Хотя – какой старик?!
Когда он вел добровольцев из Ясс, топил царицынских большевиков в Волге и врывался во главе своих «дроздов» в Белокаменную, ему, генерального штаба русской императорской армии генерал-майору Михаилу Гордеевичу Дроздовскому, – еще не исполнилось и сорока.
Значит, осенью будет пятьдесят пять.
«Объект № 4», точнее, бывший «объект № 4» подошел к окну, распахивая его пошире, вдыхая полной грудью утренний московский воздух.
И неожиданно усмехнулся.
– Все говорят, – кривится, – что у меня отсутствует чувство юмора. Возможно и так. Но согласитесь, шутку я с вами, Никита Владимирович, и с вашим безумным фюрером выкинул замечательную. И радио Лаврентий правильно выключил: дерьмо этот «Туман», я его еще в Румынии возненавидел. А если уж вам хочется песен, – вот, послушайте…
За окном и вправду, пока где-то на самой границе восприятия, звучал знаменитый строевой «Марш сибирских стрелков».
Никита прекрасно знал, под какие, вчера еще запрещенные слова печатают шаг эти проклятые гвардейцы.
Эти «дрозды».
Вечные победители…
Ворчаков расстегнул верхнюю пуговицу сорочки и растянул узел тщательно завязанного шелкового китайского галстука.
Ему уже было все равно.
Никита не торопясь закурил.
Теперь понятно, почему его не принял Верховный: он наверняка уже арестован, причем еще ночью, пока Ворчаков, его самая преданная ищейка, вовсю кувыркался в постели с сумасшедшей романовской фрейлиной.
Альфред тоже, скорее всего, арестован.
И – хорошо, если он еще жив.
Но впрочем, какая разница?!
Терять-то все равно уже нечего…
За окном вовсю драли глотки «дрозды», выводя слова еще совсем недавно наглухо запрещенного припева:
И – еще раз, дружно:
Он уже понимал: все закончилось.
Все.
И – навсегда.
Поэтому просто курил, наблюдая за поднимающимся к потолку сиреневым папиросным дымком. Думать ни о чем не хотелось: он был слишком профессионален для того, чтобы понимать: живым отсюда он никогда бы сам себя не выпустил.
Он пересчитал оставшиеся папиросы, решил, что ему их точно хватит, – и успокоился.
Может, это странно, но только теперь, когда все наконец закончилось, ему стало по-настоящему покойно и хорошо.
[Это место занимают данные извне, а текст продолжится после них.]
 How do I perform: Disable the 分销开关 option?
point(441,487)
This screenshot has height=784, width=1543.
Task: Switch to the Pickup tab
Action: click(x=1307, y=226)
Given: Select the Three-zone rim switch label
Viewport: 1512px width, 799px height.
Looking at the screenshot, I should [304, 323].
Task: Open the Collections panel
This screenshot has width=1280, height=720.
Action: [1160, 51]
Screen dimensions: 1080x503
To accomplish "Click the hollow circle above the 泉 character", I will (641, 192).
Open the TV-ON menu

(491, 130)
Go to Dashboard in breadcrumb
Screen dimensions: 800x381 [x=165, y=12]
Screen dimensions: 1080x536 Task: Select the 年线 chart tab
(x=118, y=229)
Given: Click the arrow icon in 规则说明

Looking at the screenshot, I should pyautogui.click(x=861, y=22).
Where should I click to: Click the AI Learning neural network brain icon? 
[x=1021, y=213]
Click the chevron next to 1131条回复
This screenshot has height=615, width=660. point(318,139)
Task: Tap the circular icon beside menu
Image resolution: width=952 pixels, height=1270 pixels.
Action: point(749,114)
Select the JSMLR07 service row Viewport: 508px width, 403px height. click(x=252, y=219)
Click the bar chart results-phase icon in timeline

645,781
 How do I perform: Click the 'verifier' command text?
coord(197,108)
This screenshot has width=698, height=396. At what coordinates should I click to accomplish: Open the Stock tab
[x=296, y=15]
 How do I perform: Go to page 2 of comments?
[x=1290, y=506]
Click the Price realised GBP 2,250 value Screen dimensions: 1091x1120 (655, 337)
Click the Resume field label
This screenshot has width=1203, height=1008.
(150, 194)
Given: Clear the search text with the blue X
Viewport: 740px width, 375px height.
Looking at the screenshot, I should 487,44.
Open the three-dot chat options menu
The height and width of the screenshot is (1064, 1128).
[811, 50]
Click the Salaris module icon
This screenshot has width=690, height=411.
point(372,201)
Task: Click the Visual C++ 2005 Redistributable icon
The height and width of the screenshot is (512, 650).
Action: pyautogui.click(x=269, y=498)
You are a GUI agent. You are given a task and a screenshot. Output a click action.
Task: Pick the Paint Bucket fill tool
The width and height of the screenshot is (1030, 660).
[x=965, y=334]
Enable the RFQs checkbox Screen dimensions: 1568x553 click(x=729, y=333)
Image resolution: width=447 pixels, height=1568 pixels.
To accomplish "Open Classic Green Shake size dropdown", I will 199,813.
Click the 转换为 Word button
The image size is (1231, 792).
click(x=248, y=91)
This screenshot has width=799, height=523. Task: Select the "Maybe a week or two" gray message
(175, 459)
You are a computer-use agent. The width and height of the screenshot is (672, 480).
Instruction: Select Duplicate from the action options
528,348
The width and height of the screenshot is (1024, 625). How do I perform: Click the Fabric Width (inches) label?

– Ну, что ж. Вы наконец победили, господа недобитые белогвардейцы. А что будете делать дальше с этой вашей победой? Или – вам и так хорошо?!
Глава 46
Нависшая над подоконником генеральская тень качнулась.
– Я вам уже говорил, что начисто лишен чувства юмора. Извольте пояснить, что вы имеете в виду: свою личную судьбу или судьбу государства российского? А то, опасаюсь, что могу неправильно ответить: я, знаете ли, всегда был большим занудой.
Ворчаков невольно хмыкнул.
– Меня, как вы понимаете, равно беспокоят обе эти истории. Так что буду признателен, если и то, и то разъясните…
Дроздовский коротко кивнул.
– С Россией ничего плохого не случится, разве что будут исправлены ваши глупости с репрессиями национальных меньшинств. Мы не устраивали заговора против прошлого: это по меньшей мере глупо. Куда больше нас интересует будущее. Будущее, которое вы всем готовили, нам активно, простите великодушно, не понравилось. Вот и пришлось немного восстать: я же обещал, что эти ваши эксперименты обязательно остановлю? Обещал. Так что не обессудьте. Я свое слово держу. Что вас интересует еще? Если я правильно понимаю, ваша личная судьба?
Ворчаков сглотнул сухой, колючий комок в горле и отрицательно покачал головой.
– Сначала – судьба Верховного…
Брови Дроздовского медленно поползли вверх: Никите, кажется, удалось его удивить.